Signs of a Bad Alternator
Written by Lee Wyatt (last updated August 9, 2012)
The alternator is one of the most, if not the single most, important parts of the engine of a vehicle. Keeping it in good working order should therefore be one of the most important tasks that any driver should remember to do. The sad fact of the matter though is that most people don't really pay all that much attention to the alternator. If you ignore the signs of a bad alternator, you can easily find your car not going anywhere, and the battery you just bought could end up dying within a couple of days. To help ensure that this doesn't happen, keep in mind these common signs of a bad alternator.
- Belt. The alternator belt is one of the easiest things to check, and frankly one of the first things to go bad on the alternator. Checking the alternator belt to ensure it is in good working condition is amazingly easy, all you need to do is look at it and inspect to make sure that it doesn't look cracked or worn. In addition, you will want to run your hand over both sides of the belt to double check an make sure that there are no teeth missing either.
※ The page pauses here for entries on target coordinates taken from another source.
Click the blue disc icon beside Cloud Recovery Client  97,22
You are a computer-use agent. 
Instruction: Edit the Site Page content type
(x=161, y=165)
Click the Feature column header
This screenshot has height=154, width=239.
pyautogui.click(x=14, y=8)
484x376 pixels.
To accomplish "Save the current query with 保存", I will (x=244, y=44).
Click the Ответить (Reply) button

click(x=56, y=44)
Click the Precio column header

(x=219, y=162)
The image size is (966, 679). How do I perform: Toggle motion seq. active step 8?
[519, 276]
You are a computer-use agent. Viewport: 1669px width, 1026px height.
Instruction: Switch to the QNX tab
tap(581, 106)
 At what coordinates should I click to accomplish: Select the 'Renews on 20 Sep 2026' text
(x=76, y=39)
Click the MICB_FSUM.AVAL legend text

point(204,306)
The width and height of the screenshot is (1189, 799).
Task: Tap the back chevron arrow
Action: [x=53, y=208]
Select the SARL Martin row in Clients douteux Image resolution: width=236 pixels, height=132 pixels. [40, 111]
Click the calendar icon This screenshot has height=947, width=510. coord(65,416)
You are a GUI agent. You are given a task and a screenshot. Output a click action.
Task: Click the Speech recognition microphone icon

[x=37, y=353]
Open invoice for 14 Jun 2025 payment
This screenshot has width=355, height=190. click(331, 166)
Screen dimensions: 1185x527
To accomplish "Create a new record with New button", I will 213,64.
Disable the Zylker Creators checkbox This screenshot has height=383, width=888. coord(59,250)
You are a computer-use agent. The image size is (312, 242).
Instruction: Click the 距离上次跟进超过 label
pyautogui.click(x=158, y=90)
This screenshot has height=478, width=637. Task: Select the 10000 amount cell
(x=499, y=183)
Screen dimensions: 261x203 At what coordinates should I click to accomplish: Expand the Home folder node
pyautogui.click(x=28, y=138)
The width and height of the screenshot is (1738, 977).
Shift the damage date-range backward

- Accessory lights. Believe it or not, but the accessory lights that are on your dashboard can be a sign of a bad alternator. The best way that these can show you that you might have a bad alternator is when you turn the accessory on. If they act slow, don't light up all the way like they should, or if the radio doesn't even play, then you should take a look at the alternator.
- Volt gauge. Most cars and trucks have a voltage gauge on the dashboard to help you keep an eye on how the battery is working. When the alternator isn't working properly, this gauge will be lower than it should, and can even jump around erratically. If you notice this happening, then you will want to have both your battery and the alternator checked out.
- Battery service light. A common light that can be found on many vehicles today is the battery service light. If there is a problem with the battery, whether it be electrical in nature, or it is draining too quickly, or whatever, this light will come on. When that happens you will need to check the battery, check the alternator, and check the wiring to ensure that the problem is taken care of.
- Check with a voltmeter. Another way to check to see if your alternator is working properly is to use a tool called a voltmeter. This tool will measure the voltage that is in a circuit, and will allow you to see whether the circuit is running properly. Typically, all you will need to do is turn the accessories in your car on, and then run the voltmeter over the battery. The reading should not go below 13 volts, and with the accessories off it should be between 14 and 14.4 volts. If it shows up as less than that, you have a problem and will need to replace the alternator.